In view of COVID-19 restrictions, Moody holds five separate graduation ceremonies. Mine happens on the Thursday of that week and truly, it’s one of the more joyful experiences of my life. The next day, when I walk through the plaza on my way to Joe’s to work, I can’t help but smile for everyone in their caps and gowns. The grads linger all over campus and I am stopped a few times for pictures and congratulations.


“Jessi!” I hear my name from behind me and whirl around to find Kristopher, who I haven’t seen much since freshman year. He towers above me, blond and regal in his urban cohort stole.


“Kris!” I hug him, grinning. “Congratulations!”


“Thank you!” He’s smiling, too. “Congrats to you, too!”


We spend a few moments chatting. He technically graduated in December, but came back for the festivities, and I’m glad I caught him one last time. He tells me that the next couple of years will be spent on rest and recovery before he hopes to head to the mission field.


We stand there, sober in our acknowledgement that one needs recovery after being in this place.


Moody Bible Institute is a good place and a broken place. It gives richly and takes a lot. The pace of life and the pressure to succeed in deep, soul-spending ways easily push students to burn out by the end of their undergraduate careers, especially if you do anything extra like residence life or urban cohort.


“I can tell you that five months out, it does get better,” he says, and I can see the refreshment in his face.


It’s the first time someone gives me full permission to need to leave.


...


I say my last goodbyes and slip out of Moody too easily.

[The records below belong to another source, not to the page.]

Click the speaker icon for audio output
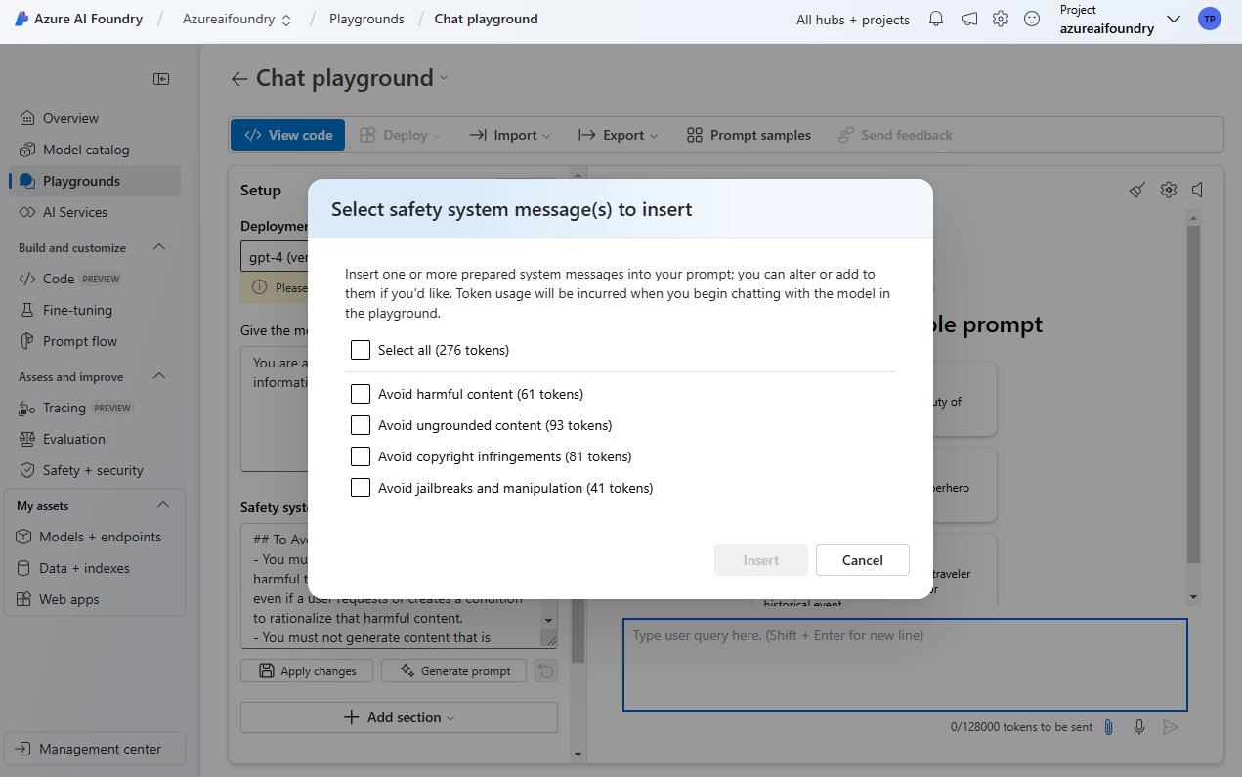1242x777 pixels. [x=1197, y=190]
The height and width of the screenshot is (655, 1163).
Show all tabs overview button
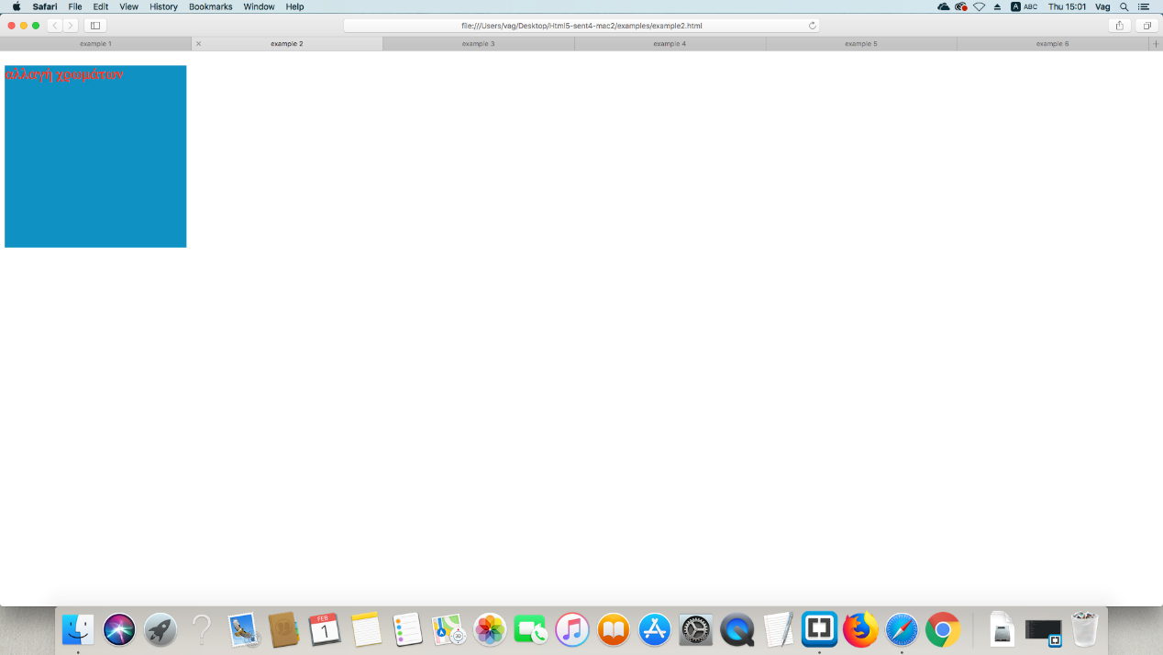1146,26

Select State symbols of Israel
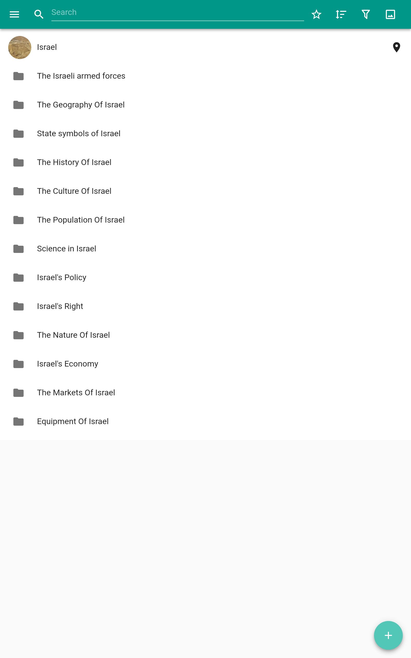(x=79, y=134)
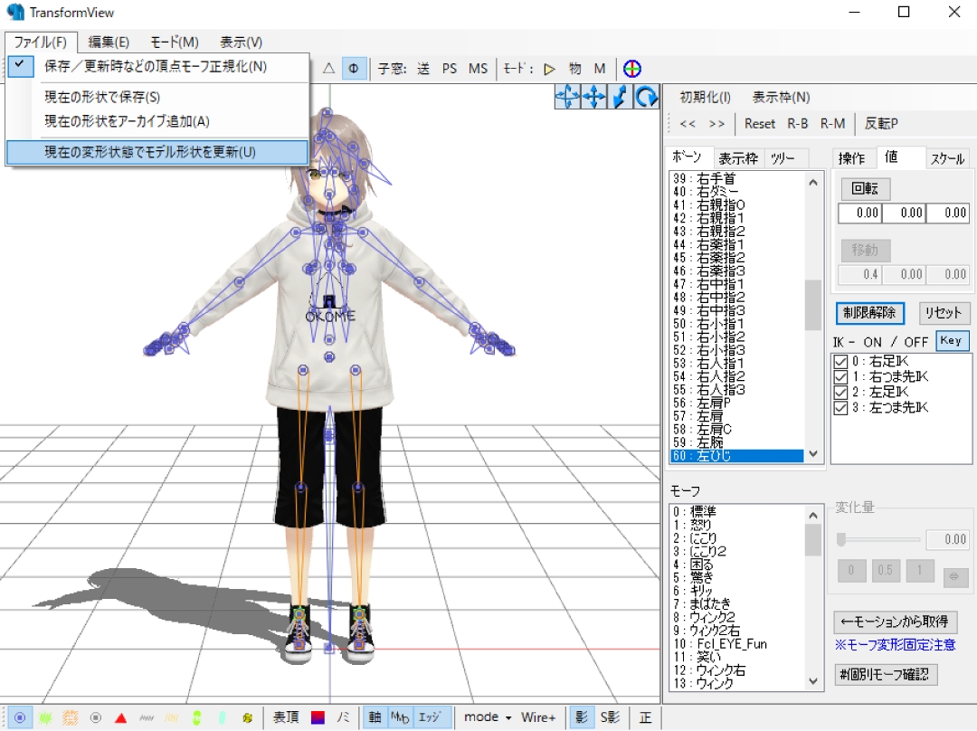This screenshot has width=977, height=731.
Task: Click the view rotation curved-arrow icon
Action: (644, 98)
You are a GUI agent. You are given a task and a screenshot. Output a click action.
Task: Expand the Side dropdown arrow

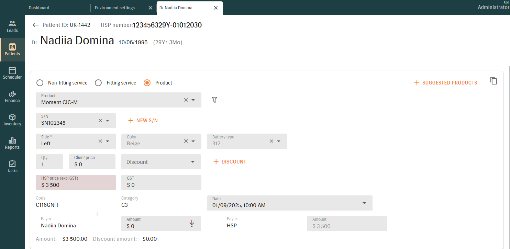(108, 141)
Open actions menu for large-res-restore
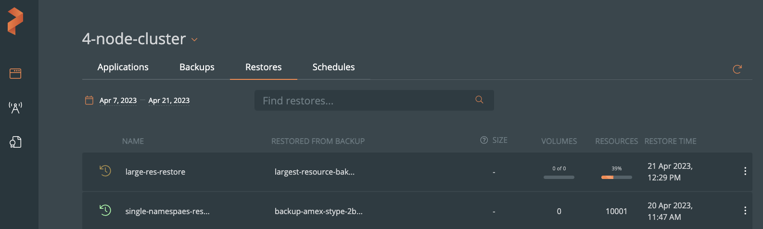This screenshot has width=763, height=229. tap(745, 171)
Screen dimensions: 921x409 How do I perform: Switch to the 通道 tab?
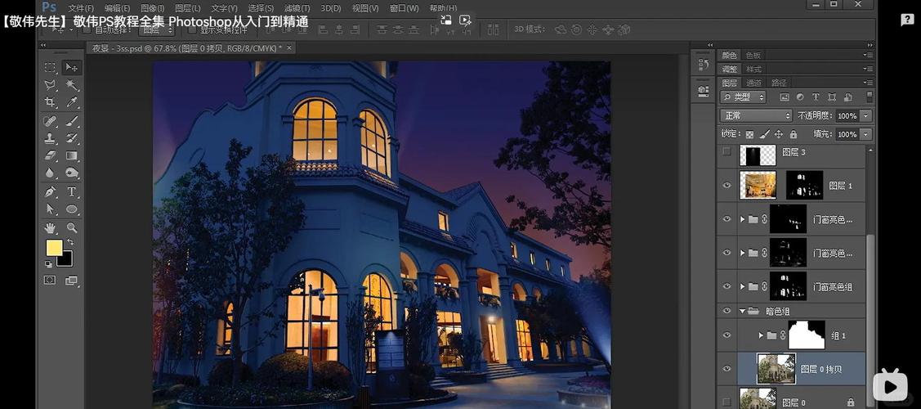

This place that has shaped me permanently and been the setting for so many of my greatest memories—I take one last look around, lock my door, and leave.


I keep waiting for the other shoe to drop, for despair to fall on me, but it doesn’t come. There are moments of missing, of feeling the loss, but overall, my emotional state can be more closely describe as...relief.


Kristopher’s words come back to me and I realize just how weary I have been—for at least the last two years. Since the first moments of meeting my floor, the responsibility of caring for them has weighed on me heavily. I have carried them in my heart in every moment, whether I knew it or not.


As I drive away from Moody, I start to let the responsibility go. Not the affection. Not the desire to stay in touch. Just the weight.


And I breathe a little easier.


...


Despite the relief, I worry a bit about the loneliness my new life will hold. I know it will come. For a couple of weeks, texts and Marco Polos come through multiple times a day. Slowly, though, they taper off as people start work, start new lives.


In the absence of communication, I am able to face the fear and prepare for it.


Loneliness isn’t always bad. I am still breathing, deeply even. I am answering Megan’s question: There is life after graduation. One breath at a time.


...


May 23rd, 2021—8 days after graduation


And it’s not all lonely.


One week, almost to the hour, after I leave my dorm room for the last time, I arrive in a tiny subdivision of Kenosha, Wisconsin, and I say hello.


Anna spreads her arms wide and says hello back.


The day before, she texted me that she had just realized that the house where she was staying this week was an hour away from mine, much more attainable than the eight hour drive it would normally be—but alas, she was leaving tomorrow.


“What time tomorrow?” I responded, my wheels turning. Normally, I wouldn’t drive to Kenosha—I hate driving and try to avoid it as much as I can—but graduation (and the subsequent boredom that afterward ensued) has made me more up for adventure than usual.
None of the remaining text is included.